Resistir la tentación de los discursos fáciles que polarizan

APUNTES PARA EL FUTURO
Por: Essaú LOPVI

En la historia política de Occidente, los momentos de mayor tensión no siempre se producen por guerras, crisis económicas o pandemias. Muchas veces, la fractura social surge de las ideas que se instalan en el poder con la promesa de redimir a todos, pero terminan dividiendo más de lo que unen.

Hoy, esa fractura se manifiesta en el avance de los llamados movimientos progresistas, de izquierda y el mundo “woke”.

La disyuntiva es evidente: bajo el discurso de la inclusión y la justicia social, se esconde una práctica excluyente que convierte a quienes no piensan igual en enemigos irreconciliables.

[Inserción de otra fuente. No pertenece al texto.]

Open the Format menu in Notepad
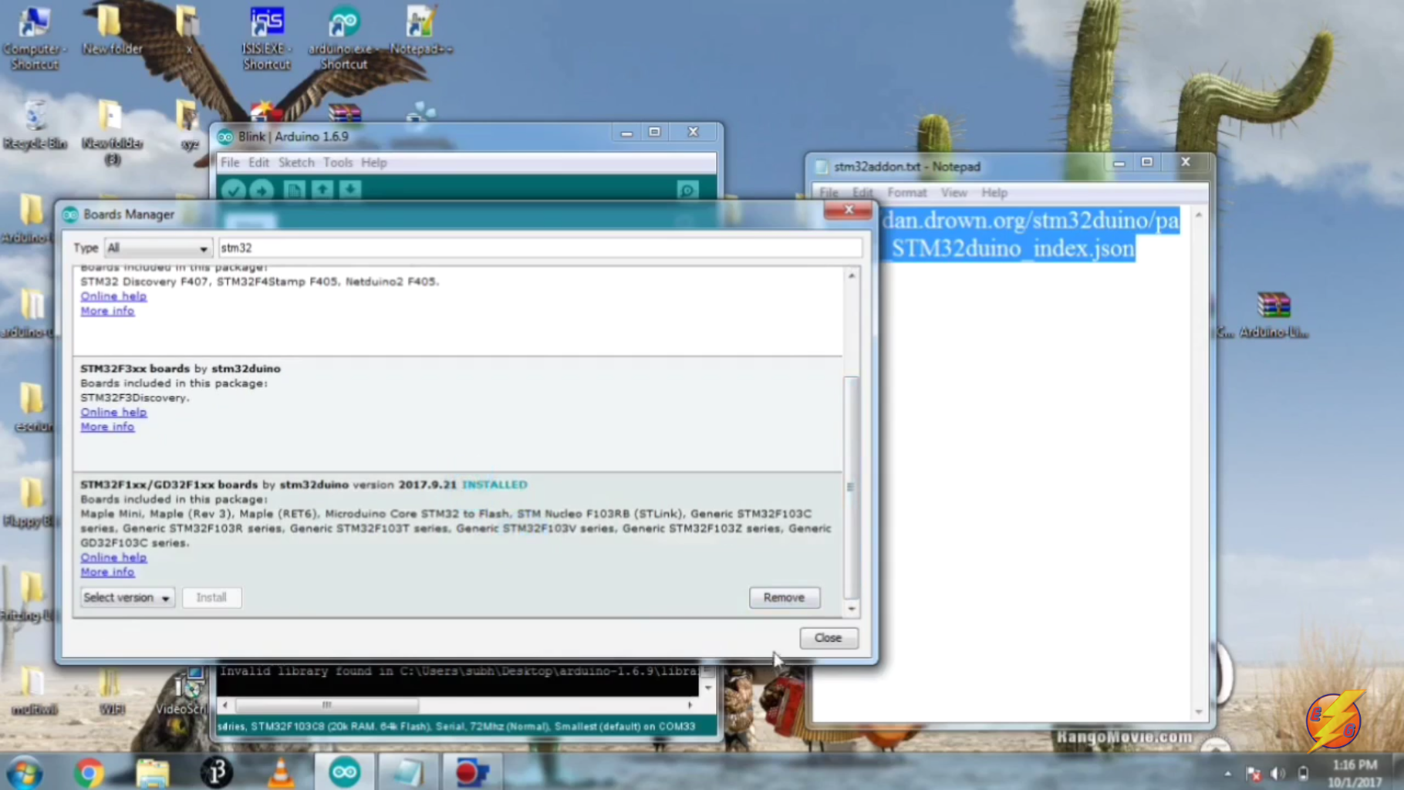Image resolution: width=1404 pixels, height=790 pixels. pos(906,192)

El escritor mexicano, Premio Nobel, Octavio Paz, lo advirtió en El laberinto de la soledad: “El fanatismo y la intolerancia son hijos legítimos del dogmatismo; son su consecuencia práctica y necesaria”. Así, los movimientos que dicen luchar contra la opresión reproducen el mismo patrón que condenan, pero ahora desde el poder.

El fenómeno no es nuevo. En América Latina hemos sido testigos de cómo ideologías que se autoproclaman defensoras del pueblo terminan apropiándose de instituciones, recursos y símbolos que no construyeron.

También lo advirtió el escritor peruano y también Premio Nobel, Mario Vargas Llosa, al señalar que la tentación autoritaria de la izquierda suele justificarse en nombre de un bien superior: la igualdad. Pero la igualdad que se impone por decreto, sin mérito ni responsabilidad, se convierte en caricatura de sí misma.

La cultura woke, nacida en Estados Unidos y exportada al resto del mundo, ha perfeccionado esa fórmula: apropiarse del lenguaje, modificar la historia y erigirse como tribunal moral de la sociedad. Si un escritor, periodista o ciudadano común se atreve a disentir, no se le debate: se le cancela. Como si la democracia consistiera en borrar al adversario y no en convivir con la diferencia.

El problema no es solo ideológico; es profundamente social. Una generación entera está creciendo bajo la idea de que todo se les debe, de que heredar la lucha de otros es suficiente para reclamar privilegios.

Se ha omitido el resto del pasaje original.